Soroa tiene muy claro la línea a seguir por el equipo que le acompaña. “La banca privada es una labor artesanal y poco escalable”, reconoce. Sin embargo, gracias a la filosofía compartida por los socios y empleados de Orienta Capital, “este modelo nos da acceso a clientes de mayor patrimonio”, que valoran la independencia de la compañía.

A juicio de Fernando de Roda, socio de Orienta Capital, los independientes en España se encuentran en un momento en el que “el viento nos sopla a favor”. De hecho, los últimos clientes que han aterrizado en la compañía lo han hecho “descontentos” y procedentes de grandes redes bancarias locales. Además, el repliegue futuro de entidades internacionales presentes en España como Citi o Barclays puede generar aún un mayor nicho de mercado para bancas privadas independientes del estilo de Orienta Capital.

En su caso, no hacen gestión discrecional de carteras, sólo asesoramiento puro y duro mediante un esquema de arquitectura abierta. “El único riesgo del cliente con nosotros es que nuestro asesoramiento sea malo”, recalca convencido De Roda.

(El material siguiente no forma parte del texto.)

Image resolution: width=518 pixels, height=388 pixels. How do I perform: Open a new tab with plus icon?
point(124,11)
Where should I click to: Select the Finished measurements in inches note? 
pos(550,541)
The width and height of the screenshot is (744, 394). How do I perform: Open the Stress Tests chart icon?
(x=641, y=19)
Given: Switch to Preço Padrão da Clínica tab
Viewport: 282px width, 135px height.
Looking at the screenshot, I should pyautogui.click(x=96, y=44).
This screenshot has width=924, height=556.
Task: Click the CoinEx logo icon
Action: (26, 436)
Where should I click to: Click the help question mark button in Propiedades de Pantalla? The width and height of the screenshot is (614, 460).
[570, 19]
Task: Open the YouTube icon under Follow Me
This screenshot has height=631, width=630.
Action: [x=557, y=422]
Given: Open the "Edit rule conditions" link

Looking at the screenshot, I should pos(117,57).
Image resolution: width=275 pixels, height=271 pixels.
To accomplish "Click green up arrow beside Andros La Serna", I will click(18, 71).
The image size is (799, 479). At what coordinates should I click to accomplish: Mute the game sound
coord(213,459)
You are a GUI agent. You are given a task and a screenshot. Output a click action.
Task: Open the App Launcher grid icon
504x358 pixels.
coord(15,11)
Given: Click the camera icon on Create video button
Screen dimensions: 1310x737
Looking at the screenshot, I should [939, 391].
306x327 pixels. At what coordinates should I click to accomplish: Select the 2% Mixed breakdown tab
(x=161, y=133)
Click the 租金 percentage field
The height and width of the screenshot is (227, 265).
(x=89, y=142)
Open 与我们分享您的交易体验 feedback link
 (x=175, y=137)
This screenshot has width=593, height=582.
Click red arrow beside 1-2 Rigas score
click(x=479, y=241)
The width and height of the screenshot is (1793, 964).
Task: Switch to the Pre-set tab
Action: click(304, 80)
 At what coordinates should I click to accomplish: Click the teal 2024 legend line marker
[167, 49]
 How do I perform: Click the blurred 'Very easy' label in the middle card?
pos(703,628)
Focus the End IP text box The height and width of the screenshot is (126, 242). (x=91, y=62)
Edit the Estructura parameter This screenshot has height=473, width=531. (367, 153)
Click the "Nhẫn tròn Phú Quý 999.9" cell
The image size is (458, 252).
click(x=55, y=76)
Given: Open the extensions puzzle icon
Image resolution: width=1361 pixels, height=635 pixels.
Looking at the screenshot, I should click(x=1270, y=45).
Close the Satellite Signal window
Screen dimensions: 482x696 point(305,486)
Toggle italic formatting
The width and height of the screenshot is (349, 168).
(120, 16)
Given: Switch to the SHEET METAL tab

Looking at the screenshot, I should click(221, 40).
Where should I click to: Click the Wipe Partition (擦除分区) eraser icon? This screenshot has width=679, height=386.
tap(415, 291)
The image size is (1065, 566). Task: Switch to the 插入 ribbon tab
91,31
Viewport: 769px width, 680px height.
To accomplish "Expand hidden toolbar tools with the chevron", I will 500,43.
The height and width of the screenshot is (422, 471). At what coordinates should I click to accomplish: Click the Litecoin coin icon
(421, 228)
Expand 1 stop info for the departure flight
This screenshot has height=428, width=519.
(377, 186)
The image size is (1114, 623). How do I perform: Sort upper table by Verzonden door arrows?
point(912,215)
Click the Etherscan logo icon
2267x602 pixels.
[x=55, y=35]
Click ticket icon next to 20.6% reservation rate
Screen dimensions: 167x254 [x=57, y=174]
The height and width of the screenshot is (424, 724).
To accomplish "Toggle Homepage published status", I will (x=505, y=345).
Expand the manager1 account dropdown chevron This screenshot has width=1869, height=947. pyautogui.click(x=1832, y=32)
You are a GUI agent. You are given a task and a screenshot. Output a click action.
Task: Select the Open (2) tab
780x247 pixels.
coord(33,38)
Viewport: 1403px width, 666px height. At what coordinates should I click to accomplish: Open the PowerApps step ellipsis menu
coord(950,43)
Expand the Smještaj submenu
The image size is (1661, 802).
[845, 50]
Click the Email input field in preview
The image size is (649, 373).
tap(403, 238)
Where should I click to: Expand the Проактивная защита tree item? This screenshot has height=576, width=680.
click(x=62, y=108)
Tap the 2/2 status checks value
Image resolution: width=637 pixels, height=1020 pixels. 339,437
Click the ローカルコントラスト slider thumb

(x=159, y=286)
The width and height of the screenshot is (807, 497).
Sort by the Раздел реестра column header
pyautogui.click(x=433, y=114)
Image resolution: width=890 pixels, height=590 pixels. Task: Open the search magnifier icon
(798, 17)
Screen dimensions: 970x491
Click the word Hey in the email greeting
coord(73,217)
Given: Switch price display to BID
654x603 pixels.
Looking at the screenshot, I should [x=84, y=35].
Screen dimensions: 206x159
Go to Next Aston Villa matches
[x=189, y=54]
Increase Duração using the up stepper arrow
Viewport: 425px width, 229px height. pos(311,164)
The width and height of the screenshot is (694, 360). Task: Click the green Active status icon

Una filosofía corporativa muy personal

Con un equipo compuesto por 25 personas -15 asesores patrimoniales y 10 analistas de inversiones y miembros de back office-, Orienta Capital ofrece la posibilidad de convertirse en socios a los ejecutivos que dan el perfil buscado por la firma. Al fin y al cabo, se trata de una “protección profesional que no da casi ningún banco”, recuerda Soroa. “No tenemos presión de presupuestos ni exigencia de resultados”, algo que garantiza la estabilidad y profesionalidad de la entidad.

Los últimos fichajes del equipo han seguido ese patrón: asesores patrimoniales con muchos años de experiencia en el sector del asesoramiento a clientes de altos patrimonios a quienes se les ha ofrecido, además de la incorporación, la posibilidad de ser socios.

Para Soroa, Orienta Capital es una empresa “hecha para los socios ejecutivos y orientada hacia la continuidad, no hacia la venta”, y que busca “que se facilite la formación financiera y que se facilite el relevo generacional”, entre otros aspectos.

Con oficinas en Madrid y Bilbao, de momento no planean estar presentes en otras plazas, aunque tampoco descartan subirse a las oportunidades que presente el mercado. El cliente tipo con el que se sienten “cómodos” es aquel que dispone de 1 a 3 millones de euros. Para los clientes de volúmenes menores -por debajo de los 200.000 o 300.000 euros-, probablemente en breves soliciten a alguna gestora que les monte un fondo perfilado por riesgo y que invierta a su vez en los fondos que representen los ideales de ese momento para Orienta Capital.

Retos regulatorios

MiFID II plantea “un gran reto” a entidades como la liderada por Soroa y De Roda, a quienes les preocupa el compliance operativo y los requerimientos por parte de la Comisión Nacional del Mercado de Valores (CNMV). “Cada vez necesitaremos más volumen de negocio y más tiempo para cumplirlos”, anticipan. Están seguros de que “los requisitos que le piden actualmente a las gestoras de activos se van a ir trasladando poco a poco a las empresas de asesoramiento”.